Suspected Al-Qaeda fighters have stormed a military base in Yemen's port town of Mukalla, killing at least five soldiers and ransacking its ammunition store, residents and local officials said.

The attack came a day after the militants broke into Mukalla jail and freed scores of prisoners, including a prominent local Al-Qaeda leader, identified by officials as Khaled Batarfi.

Soldiers fled the base after the attack, residents said, and the militants also raided local banks, broke into local government buildings and set fire to the broadcasting station.

Mukalla is a port town on the Arabian Sea, about 500km east of Yemen's southern city of Aden, where Shia Houthi fighters and their allies have been battling fighters loyal to President Abd-Rabbu Mansour Hadi.

Mr Hadi fled the city last week in the face of the Houthi offensive, which has continued to advance despite nine days of air strikes by a Saudi-led coalition aimed at driving back the Iranian-allied Houthis and restoring Mr Hadi's authority.

Yemen is grappling with multiple conflicts including a southern secessionist movement, tribal unrest and the threat in its east and central provinces from Al-Qaeda in the Arabian Peninsula - a powerful regional wing of the jihadist movement.

The ongoing Houthi conflict with the Saudi-backed coalition and troops loyal to Mr Hadi may have given Al-Qaeda an opportunity to exploit the further disintegration of central authority in the impoverished Arabian Peninsula country.

The Houthi offensive has also forced the United States to withdraw personnel from Yemen, halting a covert US drone war against Al-Qaeda militants. 
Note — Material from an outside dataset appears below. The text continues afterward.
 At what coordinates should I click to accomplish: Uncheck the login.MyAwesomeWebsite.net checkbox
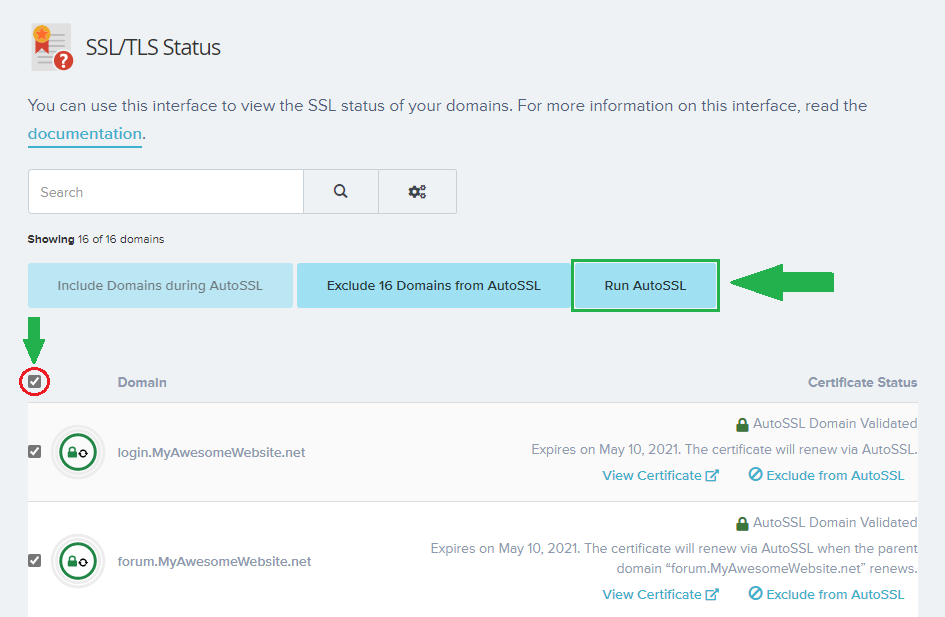pos(35,452)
Meanwhile, two Saudi soldiers have been killed in a gun fight on the country's southwestern border with Yemen.

The deaths come a day after the first Saudi casualty of the conflict was shot in the same area.

An Irish citizen has been evacuated from Yemen and is currently en route to Ireland, according to the Department of Foreign Affairs.

A spokesperson for the department said that it had provided consular assistance to the individual but declined to give any further details including age, gender or reason for being in Yemen.

Yesterday China evacuated 225 people from 10 different countries from war-torn Yemen.

It is an unprecedented move underscoring the country's growing global reach.

The Chinese missile frigate Linyi brought them to Djibouti.

The evacuees included 176 people from Pakistan, said foreign ministry spokeswoman Hua Chunying, with the remainder from Ethiopia, Singapore, Italy, Germany, Poland, Ireland, Britain, Canada and Yemen.

She said it was "a humanitarian relief action" taken at the request of "relevant countries".

"It is also the first time the Chinese government has taken special action to help with the evacuation of foreign citizens in dangerous areas," she told reporters at a regular briefing.

The evacuation came after two weeks of fighting between rebel forces and a Saudi-led coalition that has seen hundreds killed.

This morning a Turkish naval frigate evacuated 55 Turkish citizens from the city of Aden, Foreign Minister Mevlut Cavusoglu said on Twitter.

Aden is the last stronghold of fighters loyal to Yemeni President Abd-Rabbu Mansour Hadi, who fled the city eight days ago amid mounting violence with Iran-backed Shia Houthi fighters.

A Saudi-led coalition has hit the rebels with airstrikes over the past week.